▶ [What to work on]: Reproduce only the lines that run from the line containing "This screenshot has width=687, height=350." to the end of the entries below, exactly as they stand.

▶ [Records for processing]:
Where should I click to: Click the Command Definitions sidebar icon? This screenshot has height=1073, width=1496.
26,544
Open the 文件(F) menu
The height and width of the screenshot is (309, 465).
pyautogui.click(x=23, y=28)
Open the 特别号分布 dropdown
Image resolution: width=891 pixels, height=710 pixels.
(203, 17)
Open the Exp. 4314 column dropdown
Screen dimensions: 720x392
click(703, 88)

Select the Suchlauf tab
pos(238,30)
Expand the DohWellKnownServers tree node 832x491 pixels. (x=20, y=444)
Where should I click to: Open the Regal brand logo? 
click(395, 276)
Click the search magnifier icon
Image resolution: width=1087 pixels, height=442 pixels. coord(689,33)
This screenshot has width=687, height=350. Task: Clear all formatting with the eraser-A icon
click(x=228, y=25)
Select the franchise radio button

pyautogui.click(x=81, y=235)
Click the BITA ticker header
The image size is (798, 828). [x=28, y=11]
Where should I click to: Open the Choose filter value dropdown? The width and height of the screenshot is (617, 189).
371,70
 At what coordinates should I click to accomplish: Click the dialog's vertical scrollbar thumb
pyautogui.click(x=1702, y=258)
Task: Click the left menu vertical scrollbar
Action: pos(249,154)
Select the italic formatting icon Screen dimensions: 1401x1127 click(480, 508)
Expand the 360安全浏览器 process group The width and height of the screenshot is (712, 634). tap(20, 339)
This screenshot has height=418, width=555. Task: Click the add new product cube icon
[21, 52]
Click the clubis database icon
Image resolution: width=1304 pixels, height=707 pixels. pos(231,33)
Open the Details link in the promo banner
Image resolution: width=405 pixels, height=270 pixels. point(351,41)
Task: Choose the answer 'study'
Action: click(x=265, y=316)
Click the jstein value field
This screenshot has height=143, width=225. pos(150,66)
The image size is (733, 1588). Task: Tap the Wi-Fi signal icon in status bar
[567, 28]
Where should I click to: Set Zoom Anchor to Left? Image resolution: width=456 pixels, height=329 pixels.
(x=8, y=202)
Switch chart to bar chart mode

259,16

▶ [Your response]:
This screenshot has width=687, height=350. Task: Clear all formatting with the eraser-A icon
click(x=228, y=25)
Select the franchise radio button

pyautogui.click(x=81, y=235)
Click the BITA ticker header
The image size is (798, 828). [x=28, y=11]
Where should I click to: Open the Choose filter value dropdown? The width and height of the screenshot is (617, 189).
371,70
 At what coordinates should I click to accomplish: Click the dialog's vertical scrollbar thumb
pyautogui.click(x=1702, y=258)
Task: Click the left menu vertical scrollbar
Action: pos(249,154)
Select the italic formatting icon Screen dimensions: 1401x1127 click(480, 508)
Expand the 360安全浏览器 process group The width and height of the screenshot is (712, 634). tap(20, 339)
This screenshot has height=418, width=555. Task: Click the add new product cube icon
[21, 52]
Click the clubis database icon
Image resolution: width=1304 pixels, height=707 pixels. pos(231,33)
Open the Details link in the promo banner
Image resolution: width=405 pixels, height=270 pixels. point(351,41)
Task: Choose the answer 'study'
Action: click(x=265, y=316)
Click the jstein value field
This screenshot has height=143, width=225. pos(150,66)
The image size is (733, 1588). Task: Tap the Wi-Fi signal icon in status bar
[567, 28]
Where should I click to: Set Zoom Anchor to Left? Image resolution: width=456 pixels, height=329 pixels.
(x=8, y=202)
Switch chart to bar chart mode

259,16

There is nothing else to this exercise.